Saved data entries:
○ ○ ○

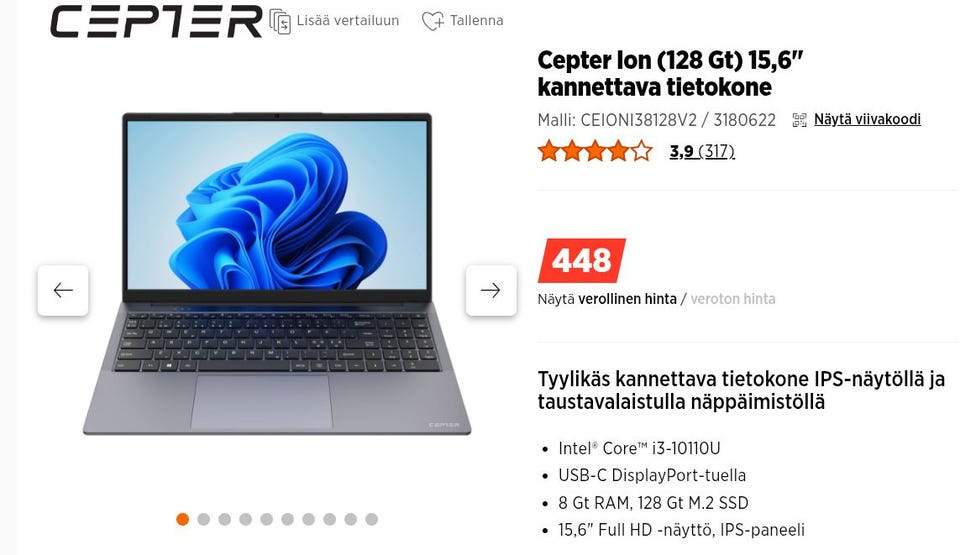Click the heart save icon
Screen dimensions: 960x555
pos(433,21)
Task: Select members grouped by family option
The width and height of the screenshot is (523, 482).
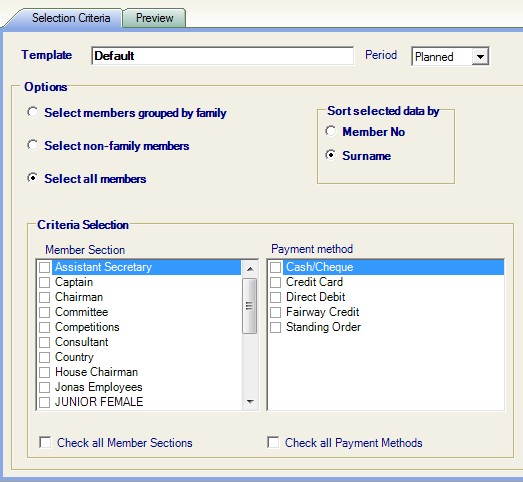Action: click(33, 112)
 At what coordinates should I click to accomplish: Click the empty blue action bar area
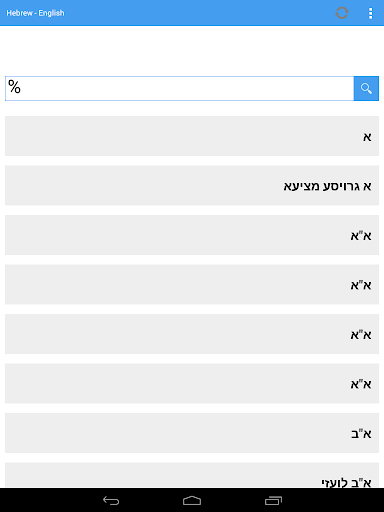(x=200, y=13)
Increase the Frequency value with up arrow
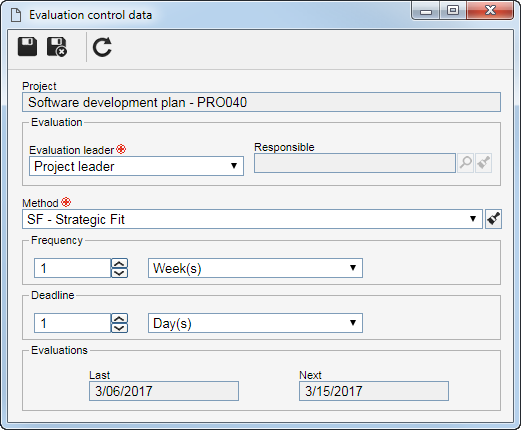The height and width of the screenshot is (430, 521). (x=119, y=264)
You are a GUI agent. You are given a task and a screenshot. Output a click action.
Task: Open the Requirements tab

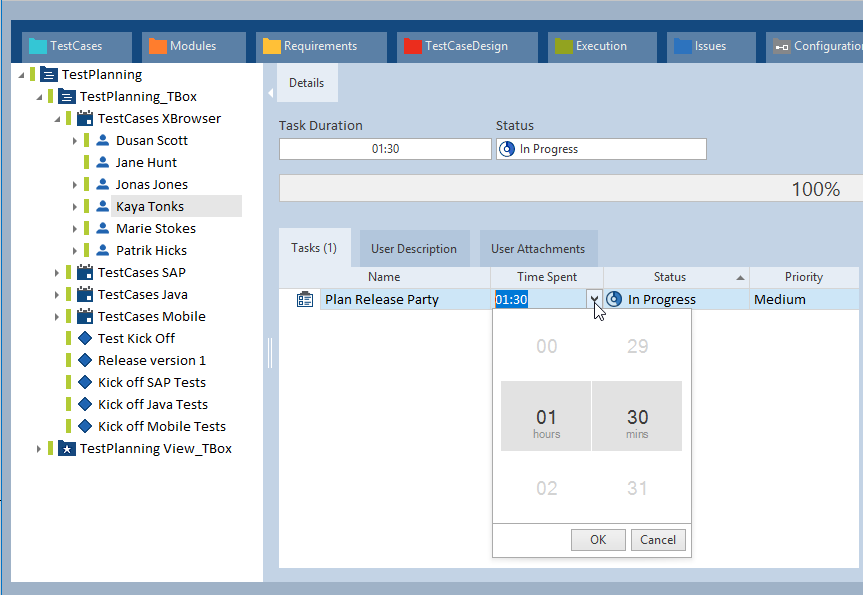coord(320,46)
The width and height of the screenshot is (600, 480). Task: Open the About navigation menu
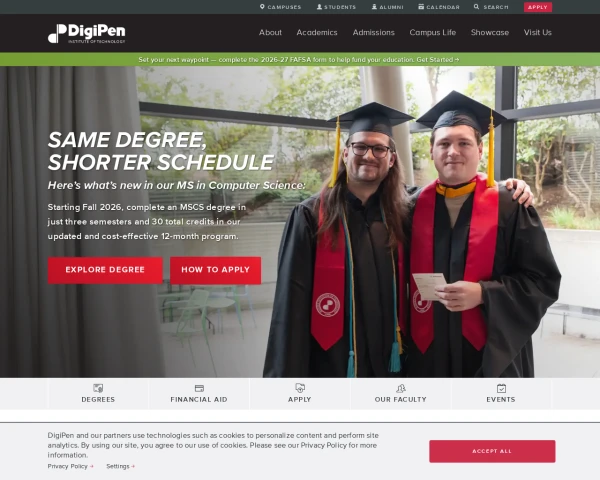(x=270, y=33)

○ ○ ○

_EXERCISE BRIEF_
Please return only the lines running from the line with "Increase the Frequency value with up arrow" to the final line of the data, both included, exactly and without any pictures.

_SOLUTION_
Increase the Frequency value with up arrow
The height and width of the screenshot is (430, 521). (x=119, y=264)
You are a GUI agent. You are given a task and a screenshot. Output a click action.
Task: Open the Requirements tab

coord(320,46)
The width and height of the screenshot is (600, 480). Task: Open the About navigation menu
(x=270, y=33)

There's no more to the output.